— EXERCISE DESCRIPTION —
Rewrite every row below, changing "Identify the location of" to "Find the position of" and leaving everything else as it is.

────────────────────────────────────────

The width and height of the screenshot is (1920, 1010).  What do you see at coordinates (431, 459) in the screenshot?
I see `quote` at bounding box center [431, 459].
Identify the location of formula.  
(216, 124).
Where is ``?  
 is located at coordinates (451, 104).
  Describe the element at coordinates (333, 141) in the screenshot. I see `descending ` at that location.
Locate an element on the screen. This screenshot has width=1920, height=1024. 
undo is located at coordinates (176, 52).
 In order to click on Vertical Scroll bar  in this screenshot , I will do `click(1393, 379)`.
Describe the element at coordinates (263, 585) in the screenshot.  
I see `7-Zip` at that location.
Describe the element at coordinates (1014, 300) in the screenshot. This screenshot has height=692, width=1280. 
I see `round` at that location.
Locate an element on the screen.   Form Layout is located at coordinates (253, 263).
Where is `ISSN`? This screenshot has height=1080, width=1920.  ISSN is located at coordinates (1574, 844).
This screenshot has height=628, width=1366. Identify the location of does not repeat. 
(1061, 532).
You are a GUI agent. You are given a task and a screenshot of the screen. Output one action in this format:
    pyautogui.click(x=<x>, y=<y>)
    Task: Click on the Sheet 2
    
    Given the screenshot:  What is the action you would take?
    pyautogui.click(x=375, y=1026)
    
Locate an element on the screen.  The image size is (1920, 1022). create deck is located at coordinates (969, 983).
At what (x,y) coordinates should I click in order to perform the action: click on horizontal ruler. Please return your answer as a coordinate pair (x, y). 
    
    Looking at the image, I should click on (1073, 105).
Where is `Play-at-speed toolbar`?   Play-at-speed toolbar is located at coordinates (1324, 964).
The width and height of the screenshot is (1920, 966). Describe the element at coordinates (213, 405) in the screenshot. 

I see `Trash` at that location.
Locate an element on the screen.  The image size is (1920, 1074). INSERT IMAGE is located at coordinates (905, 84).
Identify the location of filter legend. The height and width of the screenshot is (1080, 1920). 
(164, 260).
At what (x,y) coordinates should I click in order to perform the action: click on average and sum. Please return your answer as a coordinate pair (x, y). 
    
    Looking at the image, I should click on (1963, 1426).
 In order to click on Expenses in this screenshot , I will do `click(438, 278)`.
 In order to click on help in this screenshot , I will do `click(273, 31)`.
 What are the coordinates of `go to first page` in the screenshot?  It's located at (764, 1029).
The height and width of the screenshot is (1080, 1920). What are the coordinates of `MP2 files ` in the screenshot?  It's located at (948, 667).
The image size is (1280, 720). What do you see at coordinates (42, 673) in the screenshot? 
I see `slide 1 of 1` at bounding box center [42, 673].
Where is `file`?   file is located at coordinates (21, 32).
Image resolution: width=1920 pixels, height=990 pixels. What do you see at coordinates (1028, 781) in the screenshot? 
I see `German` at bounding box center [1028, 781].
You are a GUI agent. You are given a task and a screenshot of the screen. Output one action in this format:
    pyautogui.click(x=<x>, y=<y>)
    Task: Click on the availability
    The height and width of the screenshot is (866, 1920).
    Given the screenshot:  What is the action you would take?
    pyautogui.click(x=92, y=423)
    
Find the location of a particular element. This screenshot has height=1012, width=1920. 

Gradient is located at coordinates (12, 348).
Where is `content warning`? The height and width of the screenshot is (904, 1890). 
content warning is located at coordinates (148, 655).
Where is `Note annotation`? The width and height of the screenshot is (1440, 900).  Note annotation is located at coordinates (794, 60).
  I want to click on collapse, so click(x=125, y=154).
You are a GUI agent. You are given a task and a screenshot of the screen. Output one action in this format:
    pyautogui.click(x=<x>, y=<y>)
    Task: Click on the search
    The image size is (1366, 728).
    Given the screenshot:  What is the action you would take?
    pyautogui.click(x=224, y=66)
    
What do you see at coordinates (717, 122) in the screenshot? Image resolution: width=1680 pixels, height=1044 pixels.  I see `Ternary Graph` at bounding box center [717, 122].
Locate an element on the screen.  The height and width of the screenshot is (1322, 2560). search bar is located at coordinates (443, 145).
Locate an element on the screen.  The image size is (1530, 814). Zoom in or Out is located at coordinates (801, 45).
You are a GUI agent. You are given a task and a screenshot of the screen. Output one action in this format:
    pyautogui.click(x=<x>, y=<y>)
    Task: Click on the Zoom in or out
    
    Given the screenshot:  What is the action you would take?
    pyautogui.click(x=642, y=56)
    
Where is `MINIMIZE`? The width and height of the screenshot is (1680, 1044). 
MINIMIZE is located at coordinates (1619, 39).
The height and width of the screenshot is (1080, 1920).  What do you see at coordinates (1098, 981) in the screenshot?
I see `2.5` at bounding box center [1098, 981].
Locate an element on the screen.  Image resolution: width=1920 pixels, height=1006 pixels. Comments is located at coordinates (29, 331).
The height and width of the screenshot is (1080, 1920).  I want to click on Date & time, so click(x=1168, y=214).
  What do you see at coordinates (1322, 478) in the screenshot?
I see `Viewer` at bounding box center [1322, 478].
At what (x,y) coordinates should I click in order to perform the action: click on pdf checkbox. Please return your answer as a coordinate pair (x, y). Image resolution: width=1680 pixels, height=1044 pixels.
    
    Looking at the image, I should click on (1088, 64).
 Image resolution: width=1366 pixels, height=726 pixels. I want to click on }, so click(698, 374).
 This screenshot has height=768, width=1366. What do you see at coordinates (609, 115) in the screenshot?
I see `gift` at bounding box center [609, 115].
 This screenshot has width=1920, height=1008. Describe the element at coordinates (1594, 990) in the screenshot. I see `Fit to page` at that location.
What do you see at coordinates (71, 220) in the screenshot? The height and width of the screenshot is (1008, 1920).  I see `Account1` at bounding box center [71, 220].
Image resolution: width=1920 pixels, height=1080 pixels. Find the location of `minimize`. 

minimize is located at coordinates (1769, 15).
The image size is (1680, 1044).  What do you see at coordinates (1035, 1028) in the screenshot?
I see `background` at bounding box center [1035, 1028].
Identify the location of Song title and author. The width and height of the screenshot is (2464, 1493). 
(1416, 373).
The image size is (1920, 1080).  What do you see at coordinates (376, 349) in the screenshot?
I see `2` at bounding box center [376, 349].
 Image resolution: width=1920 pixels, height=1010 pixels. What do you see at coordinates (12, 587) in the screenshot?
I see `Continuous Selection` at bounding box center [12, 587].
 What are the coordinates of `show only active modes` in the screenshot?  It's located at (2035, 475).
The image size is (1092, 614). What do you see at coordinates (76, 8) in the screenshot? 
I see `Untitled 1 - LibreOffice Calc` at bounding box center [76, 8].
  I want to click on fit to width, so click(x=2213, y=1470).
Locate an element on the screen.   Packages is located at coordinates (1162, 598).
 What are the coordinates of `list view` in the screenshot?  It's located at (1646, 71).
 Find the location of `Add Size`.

────────────────────────────────────────

— EXERCISE SOLUTION —
The width and height of the screenshot is (1920, 1010).  What do you see at coordinates (431, 459) in the screenshot?
I see `quote` at bounding box center [431, 459].
Find the position of formula.  
(216, 124).
Where is ``?  
 is located at coordinates (451, 104).
  Describe the element at coordinates (333, 141) in the screenshot. I see `descending ` at that location.
Locate an element on the screen. This screenshot has width=1920, height=1024. 
undo is located at coordinates (176, 52).
 In order to click on Vertical Scroll bar  in this screenshot , I will do `click(1393, 379)`.
Describe the element at coordinates (263, 585) in the screenshot.  
I see `7-Zip` at that location.
Describe the element at coordinates (1014, 300) in the screenshot. This screenshot has height=692, width=1280. 
I see `round` at that location.
Locate an element on the screen.   Form Layout is located at coordinates (253, 263).
Where is `ISSN`? This screenshot has height=1080, width=1920.  ISSN is located at coordinates (1574, 844).
This screenshot has height=628, width=1366. Find the position of does not repeat. 
(1061, 532).
You are a GUI agent. You are given a task and a screenshot of the screen. Output one action in this format:
    pyautogui.click(x=<x>, y=<y>)
    Task: Click on the Sheet 2
    
    Given the screenshot:  What is the action you would take?
    pyautogui.click(x=375, y=1026)
    
Locate an element on the screen.  The image size is (1920, 1022). create deck is located at coordinates (969, 983).
At what (x,y) coordinates should I click in order to perform the action: click on horizontal ruler. Please return your answer as a coordinate pair (x, y). 
    
    Looking at the image, I should click on (1073, 105).
Where is `Play-at-speed toolbar`?   Play-at-speed toolbar is located at coordinates (1324, 964).
The width and height of the screenshot is (1920, 966). Describe the element at coordinates (213, 405) in the screenshot. 

I see `Trash` at that location.
Locate an element on the screen.  The image size is (1920, 1074). INSERT IMAGE is located at coordinates (905, 84).
Find the position of filter legend. The height and width of the screenshot is (1080, 1920). 
(164, 260).
At what (x,y) coordinates should I click in order to perform the action: click on average and sum. Please return your answer as a coordinate pair (x, y). 
    
    Looking at the image, I should click on (1963, 1426).
 In order to click on Expenses in this screenshot , I will do `click(438, 278)`.
 In order to click on help in this screenshot , I will do `click(273, 31)`.
 What are the coordinates of `go to first page` in the screenshot?  It's located at (764, 1029).
The height and width of the screenshot is (1080, 1920). What are the coordinates of `MP2 files ` in the screenshot?  It's located at (948, 667).
The image size is (1280, 720). What do you see at coordinates (42, 673) in the screenshot? 
I see `slide 1 of 1` at bounding box center [42, 673].
Where is `file`?   file is located at coordinates (21, 32).
Image resolution: width=1920 pixels, height=990 pixels. What do you see at coordinates (1028, 781) in the screenshot? 
I see `German` at bounding box center [1028, 781].
You are a GUI agent. You are given a task and a screenshot of the screen. Output one action in this format:
    pyautogui.click(x=<x>, y=<y>)
    Task: Click on the availability
    The height and width of the screenshot is (866, 1920).
    Given the screenshot:  What is the action you would take?
    pyautogui.click(x=92, y=423)
    
Find the location of a particular element. This screenshot has height=1012, width=1920. 

Gradient is located at coordinates (12, 348).
Where is `content warning`? The height and width of the screenshot is (904, 1890). 
content warning is located at coordinates (148, 655).
Where is `Note annotation`? The width and height of the screenshot is (1440, 900).  Note annotation is located at coordinates (794, 60).
  I want to click on collapse, so click(x=125, y=154).
You are a GUI agent. You are given a task and a screenshot of the screen. Output one action in this format:
    pyautogui.click(x=<x>, y=<y>)
    Task: Click on the search
    The image size is (1366, 728).
    Given the screenshot:  What is the action you would take?
    pyautogui.click(x=224, y=66)
    
What do you see at coordinates (717, 122) in the screenshot? Image resolution: width=1680 pixels, height=1044 pixels.  I see `Ternary Graph` at bounding box center [717, 122].
Locate an element on the screen.  The height and width of the screenshot is (1322, 2560). search bar is located at coordinates (443, 145).
Locate an element on the screen.  The image size is (1530, 814). Zoom in or Out is located at coordinates (801, 45).
You are a GUI agent. You are given a task and a screenshot of the screen. Output one action in this format:
    pyautogui.click(x=<x>, y=<y>)
    Task: Click on the Zoom in or out
    
    Given the screenshot:  What is the action you would take?
    pyautogui.click(x=642, y=56)
    
Where is `MINIMIZE`? The width and height of the screenshot is (1680, 1044). 
MINIMIZE is located at coordinates (1619, 39).
The height and width of the screenshot is (1080, 1920).  What do you see at coordinates (1098, 981) in the screenshot?
I see `2.5` at bounding box center [1098, 981].
Locate an element on the screen.  Image resolution: width=1920 pixels, height=1006 pixels. Comments is located at coordinates (29, 331).
The height and width of the screenshot is (1080, 1920).  I want to click on Date & time, so click(x=1168, y=214).
  What do you see at coordinates (1322, 478) in the screenshot?
I see `Viewer` at bounding box center [1322, 478].
At what (x,y) coordinates should I click in order to perform the action: click on pdf checkbox. Please return your answer as a coordinate pair (x, y). Image resolution: width=1680 pixels, height=1044 pixels.
    
    Looking at the image, I should click on (1088, 64).
 Image resolution: width=1366 pixels, height=726 pixels. I want to click on }, so click(698, 374).
 This screenshot has height=768, width=1366. What do you see at coordinates (609, 115) in the screenshot?
I see `gift` at bounding box center [609, 115].
 This screenshot has width=1920, height=1008. Describe the element at coordinates (1594, 990) in the screenshot. I see `Fit to page` at that location.
What do you see at coordinates (71, 220) in the screenshot? The height and width of the screenshot is (1008, 1920).  I see `Account1` at bounding box center [71, 220].
Image resolution: width=1920 pixels, height=1080 pixels. Find the location of `minimize`. 

minimize is located at coordinates (1769, 15).
The image size is (1680, 1044).  What do you see at coordinates (1035, 1028) in the screenshot?
I see `background` at bounding box center [1035, 1028].
Find the position of Song title and author. The width and height of the screenshot is (2464, 1493). 
(1416, 373).
The image size is (1920, 1080).  What do you see at coordinates (376, 349) in the screenshot?
I see `2` at bounding box center [376, 349].
 Image resolution: width=1920 pixels, height=1010 pixels. What do you see at coordinates (12, 587) in the screenshot?
I see `Continuous Selection` at bounding box center [12, 587].
 What are the coordinates of `show only active modes` in the screenshot?  It's located at (2035, 475).
The image size is (1092, 614). What do you see at coordinates (76, 8) in the screenshot? 
I see `Untitled 1 - LibreOffice Calc` at bounding box center [76, 8].
  I want to click on fit to width, so click(x=2213, y=1470).
Locate an element on the screen.   Packages is located at coordinates (1162, 598).
 What are the coordinates of `list view` in the screenshot?  It's located at (1646, 71).
 Find the location of `Add Size`.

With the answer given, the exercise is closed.